[Problem requirements] Return exactly the lines below, starting with the one that has "Task: Switch to 历史专利信息 sub-tab" and going on through the one that has "This screenshot has width=960, height=473.".

[The records]
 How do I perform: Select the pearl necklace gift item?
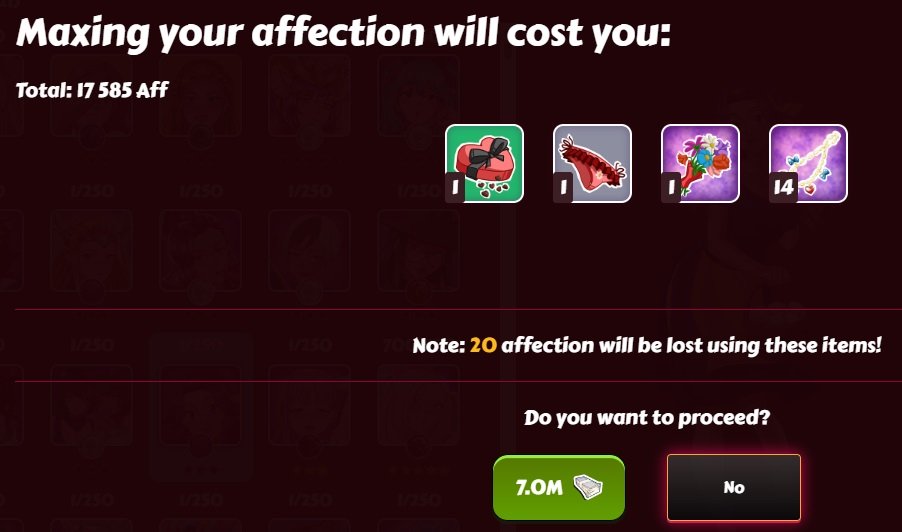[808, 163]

...

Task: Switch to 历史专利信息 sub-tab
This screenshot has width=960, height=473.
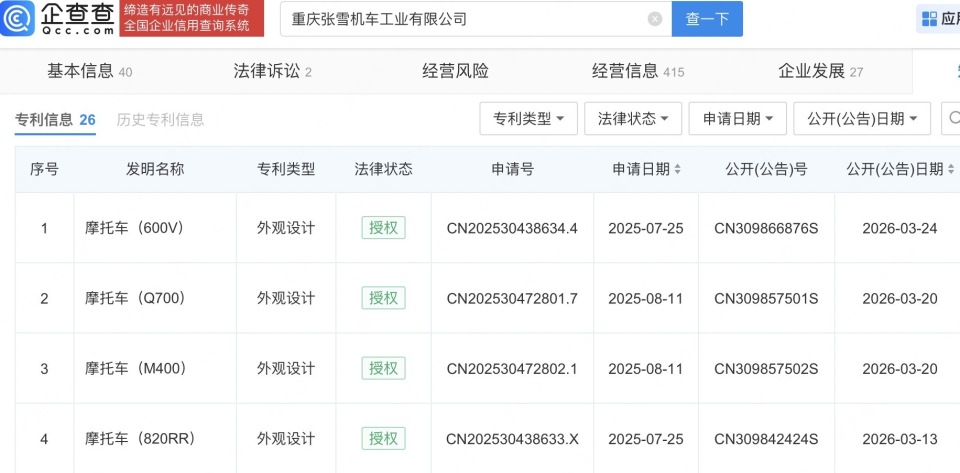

---

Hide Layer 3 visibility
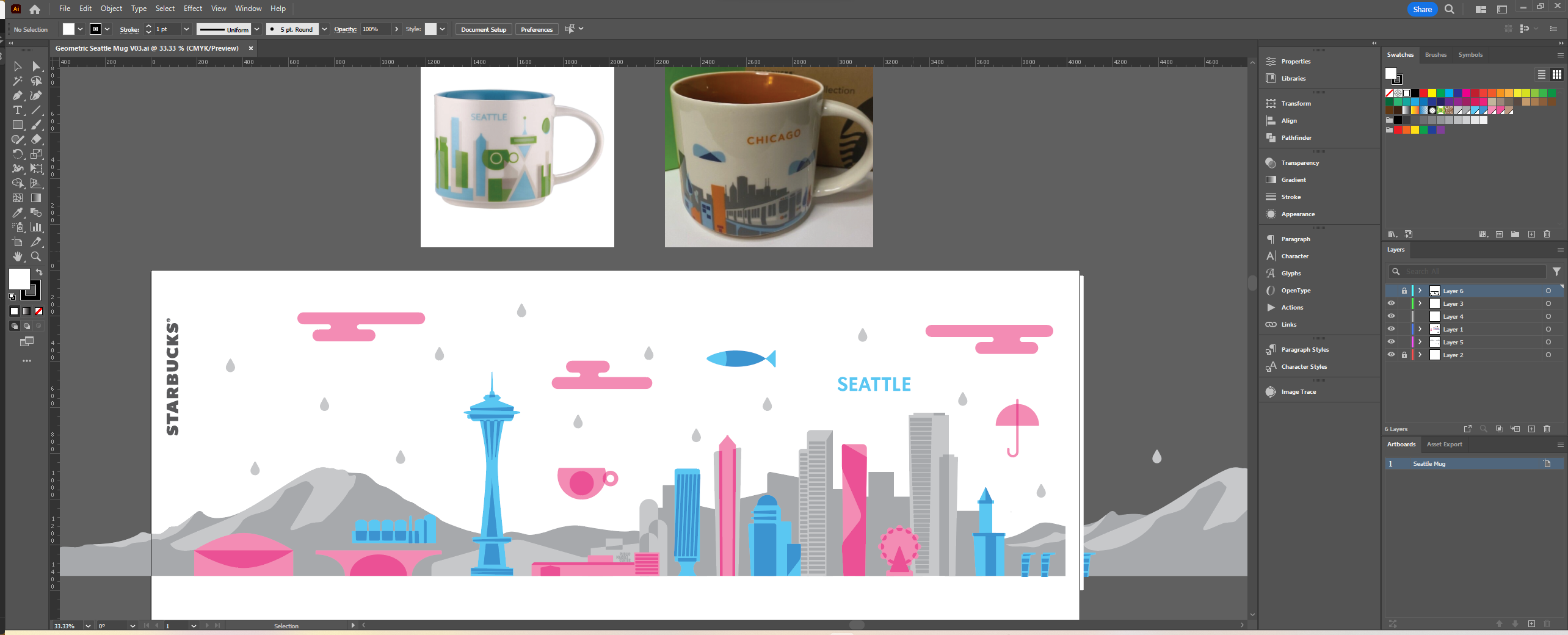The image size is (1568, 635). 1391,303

[Solution to this exercise]
Task: Switch to 历史专利信息 sub-tab
This screenshot has width=960, height=473.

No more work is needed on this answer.